- EXERCISE:
Which lines of the records below contain the word "computer"? Report each of them in full.

*** Opening of GIVEN RECORDS ***

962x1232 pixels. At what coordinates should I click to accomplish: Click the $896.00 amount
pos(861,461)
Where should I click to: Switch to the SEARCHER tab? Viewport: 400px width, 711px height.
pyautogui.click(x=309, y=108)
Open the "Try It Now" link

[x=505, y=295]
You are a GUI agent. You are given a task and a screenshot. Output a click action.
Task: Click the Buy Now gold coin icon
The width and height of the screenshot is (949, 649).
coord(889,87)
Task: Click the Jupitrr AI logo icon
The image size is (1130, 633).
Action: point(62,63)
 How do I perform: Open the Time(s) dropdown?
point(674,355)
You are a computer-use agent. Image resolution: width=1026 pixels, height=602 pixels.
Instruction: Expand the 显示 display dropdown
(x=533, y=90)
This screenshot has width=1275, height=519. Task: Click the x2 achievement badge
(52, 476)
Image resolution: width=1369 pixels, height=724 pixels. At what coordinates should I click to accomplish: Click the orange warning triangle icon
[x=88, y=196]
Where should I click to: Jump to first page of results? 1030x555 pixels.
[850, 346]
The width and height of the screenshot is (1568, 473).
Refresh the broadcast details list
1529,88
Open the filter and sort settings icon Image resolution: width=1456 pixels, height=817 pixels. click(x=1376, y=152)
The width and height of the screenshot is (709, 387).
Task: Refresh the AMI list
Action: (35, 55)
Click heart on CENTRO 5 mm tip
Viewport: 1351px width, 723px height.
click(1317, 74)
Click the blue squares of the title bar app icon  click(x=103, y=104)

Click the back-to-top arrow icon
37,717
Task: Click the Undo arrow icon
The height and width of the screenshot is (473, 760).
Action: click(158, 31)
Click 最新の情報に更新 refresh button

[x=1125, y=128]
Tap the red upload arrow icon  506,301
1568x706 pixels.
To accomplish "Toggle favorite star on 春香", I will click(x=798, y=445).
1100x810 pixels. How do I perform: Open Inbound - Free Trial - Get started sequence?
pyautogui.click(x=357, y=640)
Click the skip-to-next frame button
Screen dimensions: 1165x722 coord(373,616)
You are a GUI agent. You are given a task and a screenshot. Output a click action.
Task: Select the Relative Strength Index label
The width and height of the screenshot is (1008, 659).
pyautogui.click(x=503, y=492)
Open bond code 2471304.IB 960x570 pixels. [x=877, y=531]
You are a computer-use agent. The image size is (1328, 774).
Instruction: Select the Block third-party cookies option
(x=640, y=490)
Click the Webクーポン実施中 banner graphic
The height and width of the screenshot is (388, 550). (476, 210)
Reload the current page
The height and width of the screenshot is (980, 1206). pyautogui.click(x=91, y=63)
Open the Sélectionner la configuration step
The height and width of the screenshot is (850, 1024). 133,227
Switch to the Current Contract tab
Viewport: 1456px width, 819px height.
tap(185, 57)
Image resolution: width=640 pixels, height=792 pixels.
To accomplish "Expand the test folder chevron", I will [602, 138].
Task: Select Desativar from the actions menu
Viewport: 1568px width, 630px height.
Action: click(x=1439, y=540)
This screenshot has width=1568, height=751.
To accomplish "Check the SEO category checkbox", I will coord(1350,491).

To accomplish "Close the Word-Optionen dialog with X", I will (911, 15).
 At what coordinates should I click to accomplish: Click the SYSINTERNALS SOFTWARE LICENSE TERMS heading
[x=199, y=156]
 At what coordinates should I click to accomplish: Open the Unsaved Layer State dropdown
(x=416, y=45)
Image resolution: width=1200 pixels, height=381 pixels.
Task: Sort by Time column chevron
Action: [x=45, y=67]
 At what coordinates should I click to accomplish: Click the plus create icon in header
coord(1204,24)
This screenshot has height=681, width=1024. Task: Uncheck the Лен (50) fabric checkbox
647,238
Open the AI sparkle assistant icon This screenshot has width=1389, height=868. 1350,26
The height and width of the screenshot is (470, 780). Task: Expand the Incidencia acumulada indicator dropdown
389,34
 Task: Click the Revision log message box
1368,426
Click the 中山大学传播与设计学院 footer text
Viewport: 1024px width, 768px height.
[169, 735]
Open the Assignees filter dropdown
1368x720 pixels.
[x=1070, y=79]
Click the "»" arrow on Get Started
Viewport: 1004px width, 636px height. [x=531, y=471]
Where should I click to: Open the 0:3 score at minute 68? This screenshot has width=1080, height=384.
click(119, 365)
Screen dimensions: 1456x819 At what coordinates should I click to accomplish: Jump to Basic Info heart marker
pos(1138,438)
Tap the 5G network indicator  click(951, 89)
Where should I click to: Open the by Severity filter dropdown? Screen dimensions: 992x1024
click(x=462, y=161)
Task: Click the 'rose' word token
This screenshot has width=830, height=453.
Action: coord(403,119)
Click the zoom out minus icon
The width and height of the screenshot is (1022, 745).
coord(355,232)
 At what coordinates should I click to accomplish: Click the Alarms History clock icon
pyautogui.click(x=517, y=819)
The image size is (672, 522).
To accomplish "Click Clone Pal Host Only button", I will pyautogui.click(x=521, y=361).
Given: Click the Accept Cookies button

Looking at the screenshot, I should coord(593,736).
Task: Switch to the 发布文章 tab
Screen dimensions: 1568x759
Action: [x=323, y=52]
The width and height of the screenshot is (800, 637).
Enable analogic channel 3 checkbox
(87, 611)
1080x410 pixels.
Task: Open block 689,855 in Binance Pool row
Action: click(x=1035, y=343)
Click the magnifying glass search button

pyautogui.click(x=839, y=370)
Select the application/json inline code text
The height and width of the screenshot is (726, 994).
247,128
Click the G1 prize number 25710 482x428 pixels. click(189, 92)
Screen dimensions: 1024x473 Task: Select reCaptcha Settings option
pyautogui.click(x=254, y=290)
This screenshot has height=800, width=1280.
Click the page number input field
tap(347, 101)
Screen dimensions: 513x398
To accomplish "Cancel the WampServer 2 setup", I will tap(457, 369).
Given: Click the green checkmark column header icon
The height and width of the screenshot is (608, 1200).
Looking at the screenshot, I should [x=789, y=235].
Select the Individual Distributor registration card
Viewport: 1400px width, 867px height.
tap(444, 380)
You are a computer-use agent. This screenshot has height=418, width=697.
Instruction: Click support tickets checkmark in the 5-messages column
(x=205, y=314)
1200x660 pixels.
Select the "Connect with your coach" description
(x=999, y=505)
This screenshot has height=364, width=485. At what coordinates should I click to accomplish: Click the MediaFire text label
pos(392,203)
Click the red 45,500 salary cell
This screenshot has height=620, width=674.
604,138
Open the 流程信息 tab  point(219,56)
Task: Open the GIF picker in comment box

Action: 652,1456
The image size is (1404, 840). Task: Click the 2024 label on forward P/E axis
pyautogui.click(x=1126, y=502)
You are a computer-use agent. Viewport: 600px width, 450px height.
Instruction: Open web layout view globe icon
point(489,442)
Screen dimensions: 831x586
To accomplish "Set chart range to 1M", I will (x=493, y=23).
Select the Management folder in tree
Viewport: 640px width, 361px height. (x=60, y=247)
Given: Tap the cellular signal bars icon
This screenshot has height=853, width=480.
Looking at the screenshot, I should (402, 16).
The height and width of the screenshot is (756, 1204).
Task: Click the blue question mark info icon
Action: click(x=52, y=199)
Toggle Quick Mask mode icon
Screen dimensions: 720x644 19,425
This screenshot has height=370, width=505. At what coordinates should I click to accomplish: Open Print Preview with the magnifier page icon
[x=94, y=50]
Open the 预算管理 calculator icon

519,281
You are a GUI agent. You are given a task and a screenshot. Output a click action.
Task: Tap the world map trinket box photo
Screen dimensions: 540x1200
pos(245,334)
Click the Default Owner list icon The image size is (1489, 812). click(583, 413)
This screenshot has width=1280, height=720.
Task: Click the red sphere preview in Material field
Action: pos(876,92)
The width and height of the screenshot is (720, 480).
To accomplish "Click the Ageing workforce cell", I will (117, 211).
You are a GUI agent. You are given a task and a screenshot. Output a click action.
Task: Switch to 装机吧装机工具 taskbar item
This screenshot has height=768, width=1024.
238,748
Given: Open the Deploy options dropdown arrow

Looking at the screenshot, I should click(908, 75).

*** Close of GIVEN RECORDS ***

- RESPONSE AREA:
You are a computer-use agent. Image resolution: width=1026 pixels, height=602 pixels.
You are a computer-use agent. The image size is (1328, 774).
You are a computer-use agent. This screenshot has height=418, width=697.
You are a computer-use agent. Viewport: 600px width, 450px height.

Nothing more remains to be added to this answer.